> [Trecho do documento]:
Um ano na “boa terra”

Um ano na “boa terra”

EM 1908 foi feita uma descoberta emocionante no local onde ficava a cidade bíblica de Gezer, que dava para a planície costeira a oeste de Jerusalém: uma pequena placa, ou tabuinha, de calcário, que se acredita ser do décimo século AEC. Nela há uma inscrição em hebraico antigo que se supõe ser uma versão simplificada de um gráfico representando o ano, ou ciclo, agrícola, com suas várias atividades. Essa tabuinha se tornou conhecida como Calendário de Gezer.

Nessa tabuinha há uma assinatura: Abias. Embora nem todos os arqueólogos concordem, muitos acham que se trata de um exercício de um garoto em idade escolar, escrito em versos. * Você gostaria de observar a passagem das estações através dos olhos de um garoto que viveu naquela época? Isso talvez o ajude a recordar alguns acontecimentos bíblicos.

> [Dados exibidos]:
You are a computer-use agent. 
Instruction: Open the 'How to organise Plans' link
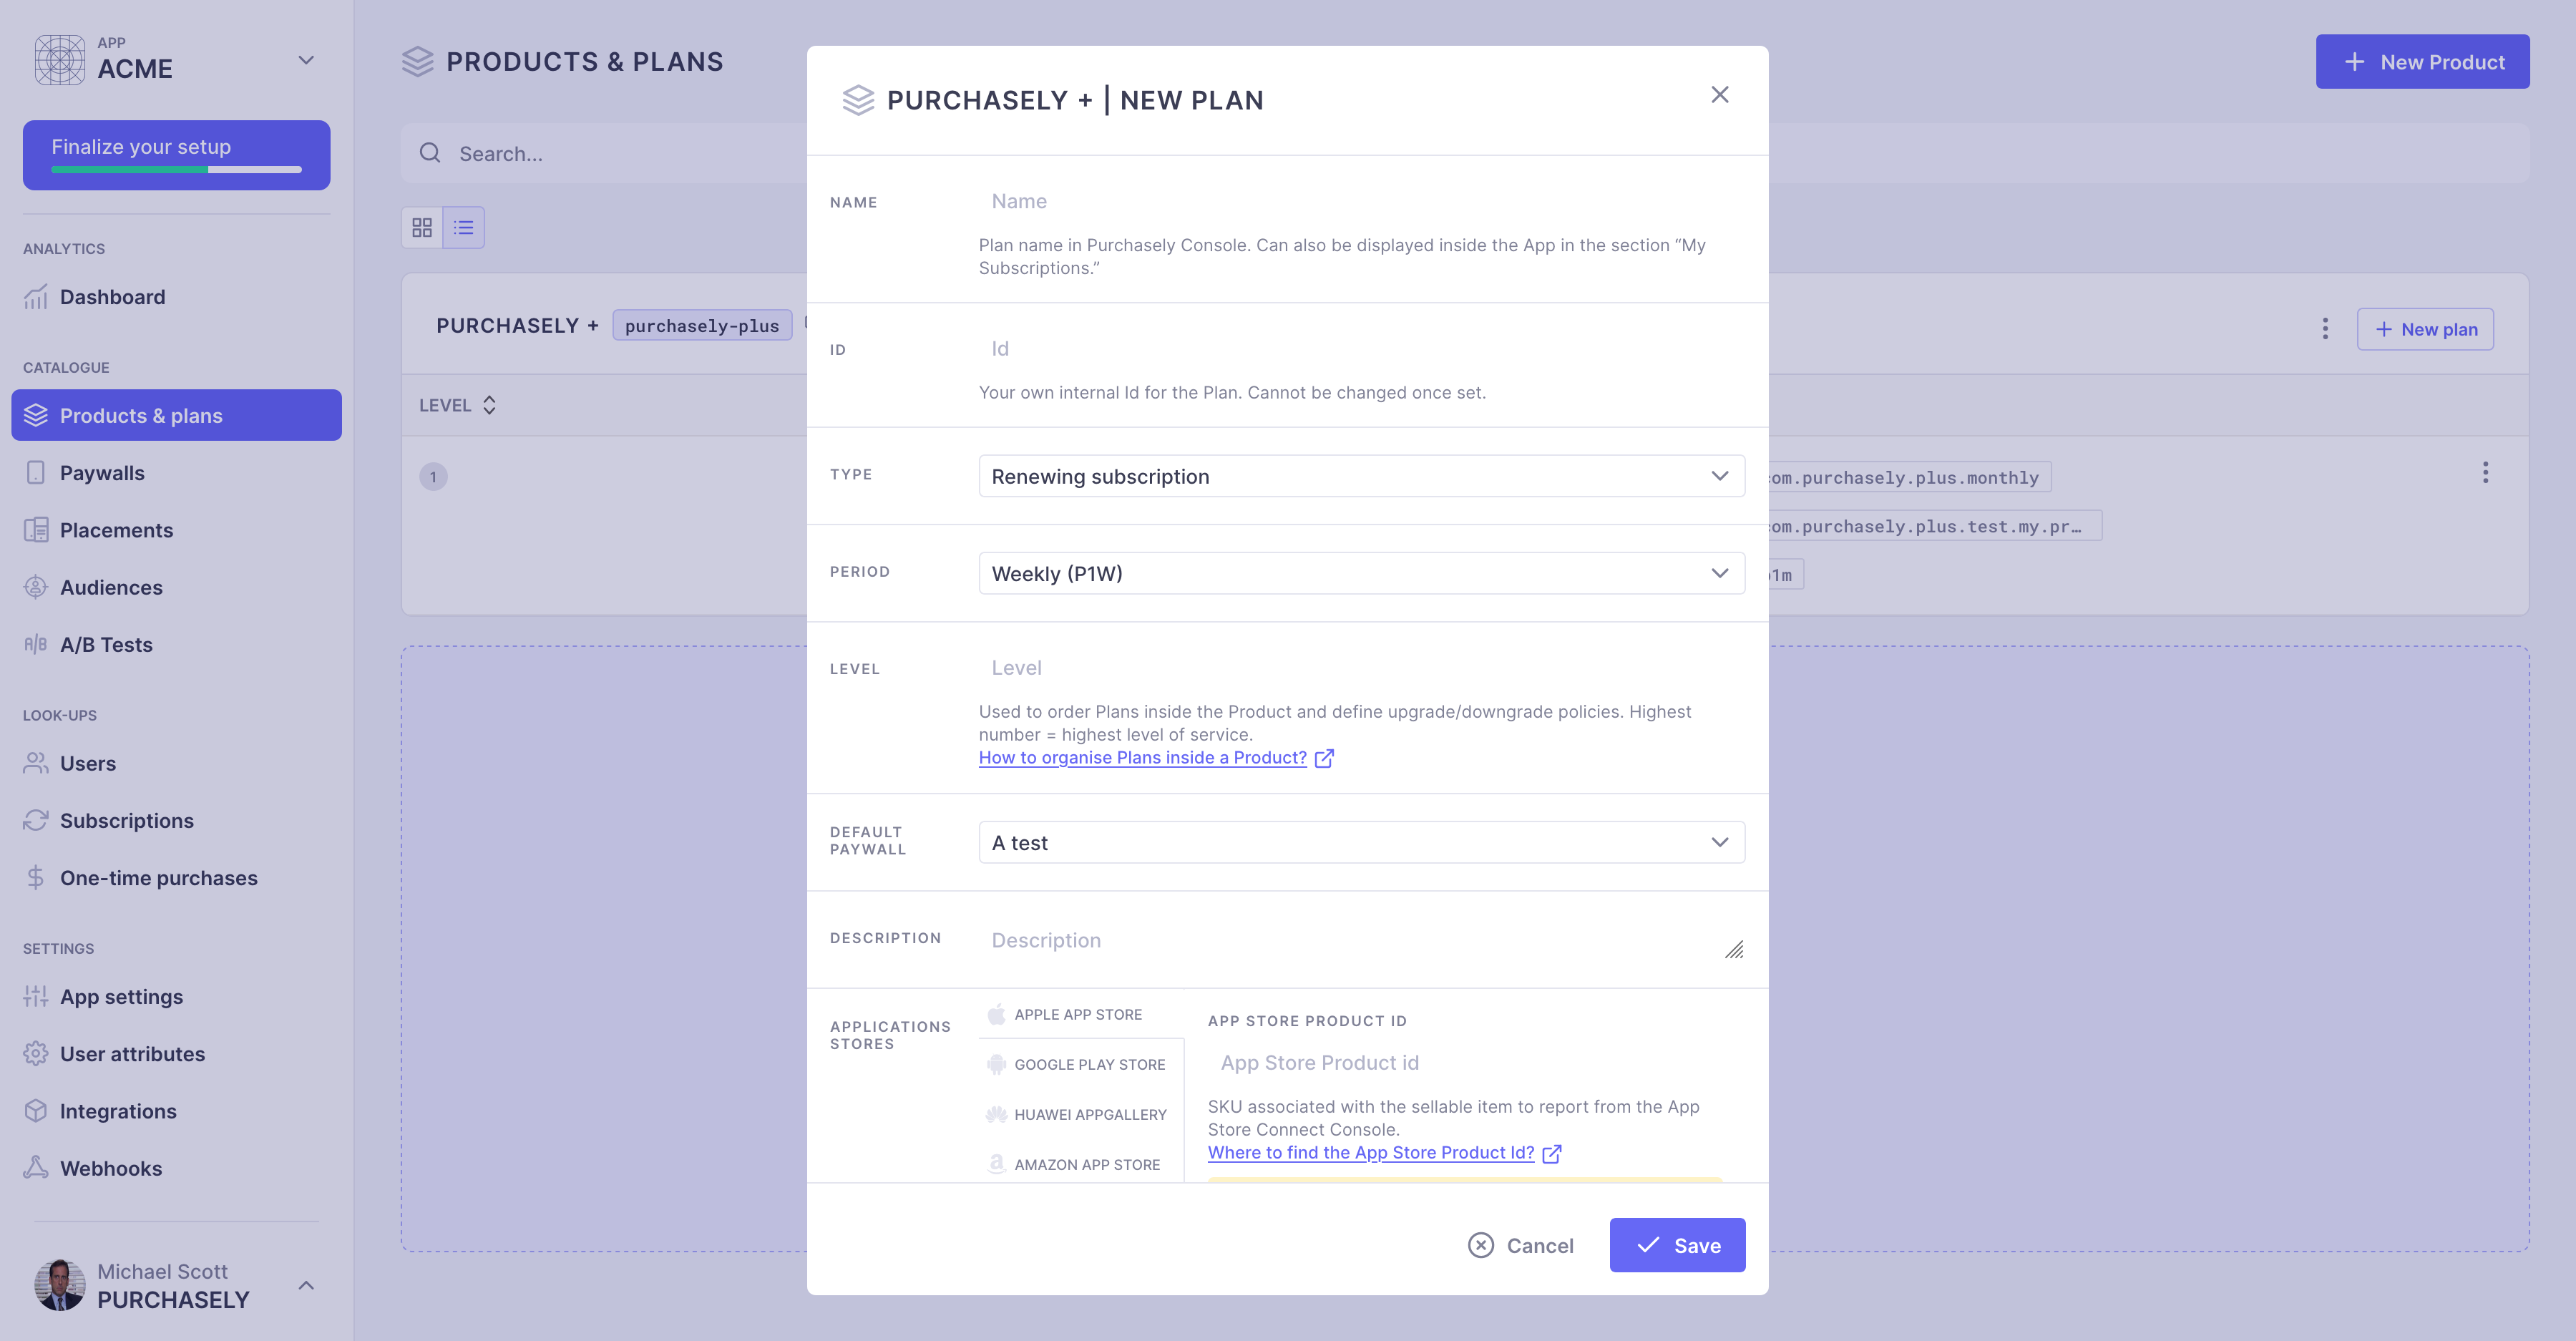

> [Requisitos do exercício]:
Responda com base no trecho sobre o Calendário de Gezer:
1. Em que ano foi feita a descoberta no local de Gezer?
2. De que material é a tabuinha encontrada?
3. Que nome aparece como assinatura na tabuinha?

> [Tarefa resolvida]:
1. Em 1908.
2. De calcário.
3. Abias.